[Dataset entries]
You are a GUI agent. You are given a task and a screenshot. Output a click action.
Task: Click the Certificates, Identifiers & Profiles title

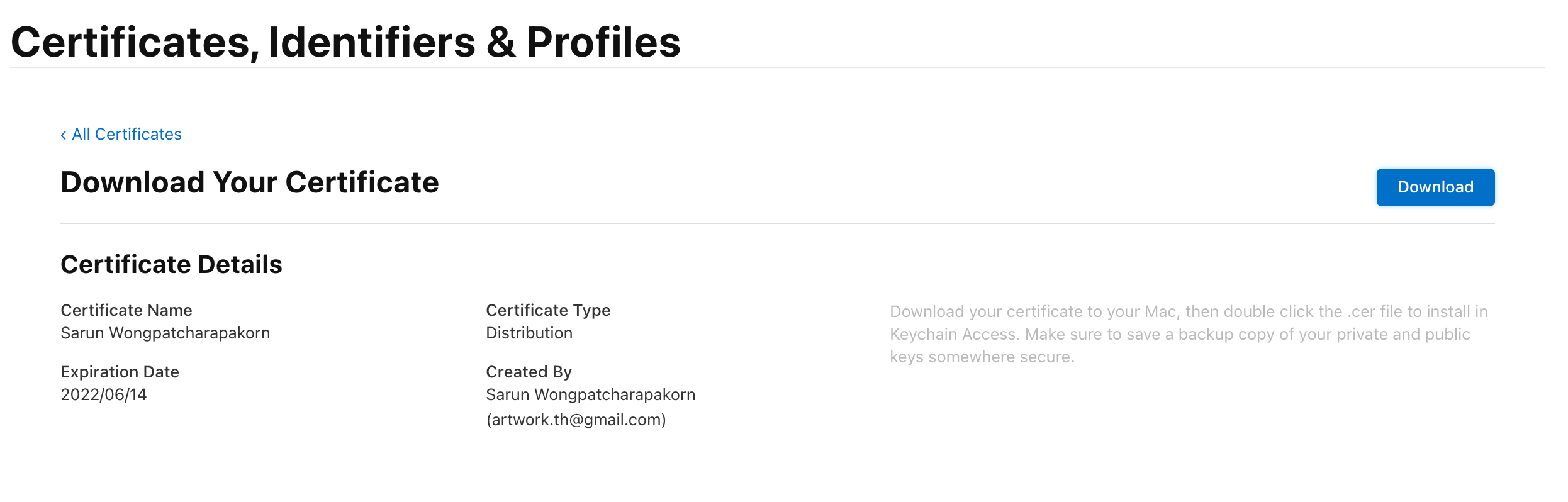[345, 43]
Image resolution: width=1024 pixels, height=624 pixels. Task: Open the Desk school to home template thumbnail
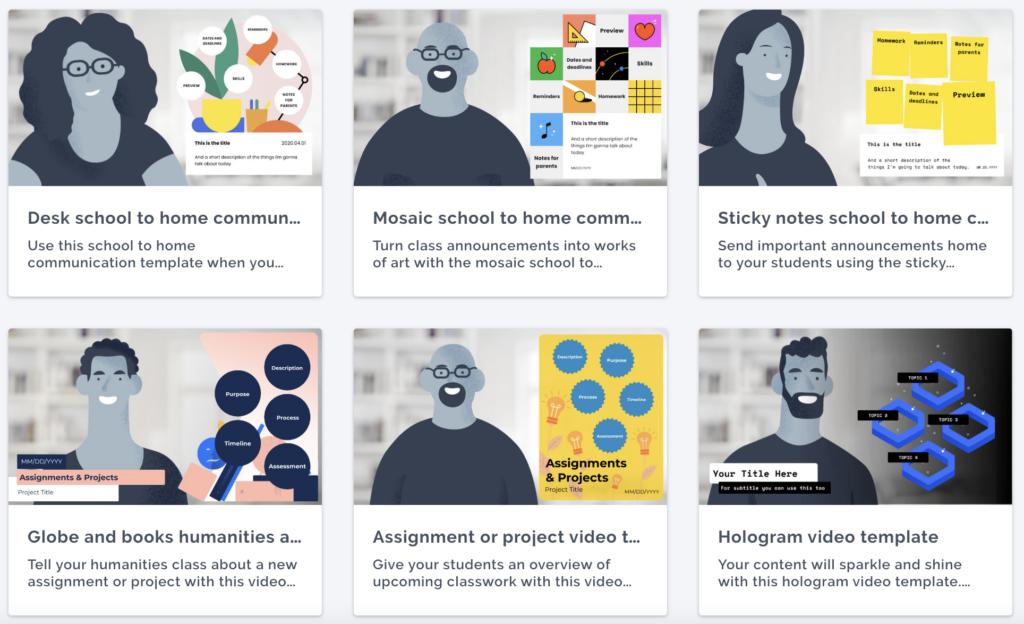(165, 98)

> WORK REQUIRED: Every line above gets copied exactly; none of the pictures do.

> REPLY:
You are a GUI agent. You are given a task and a screenshot. Output a click action.
Task: Click the Certificates, Identifiers & Profiles title

[345, 43]
Image resolution: width=1024 pixels, height=624 pixels. Task: Open the Desk school to home template thumbnail
(165, 98)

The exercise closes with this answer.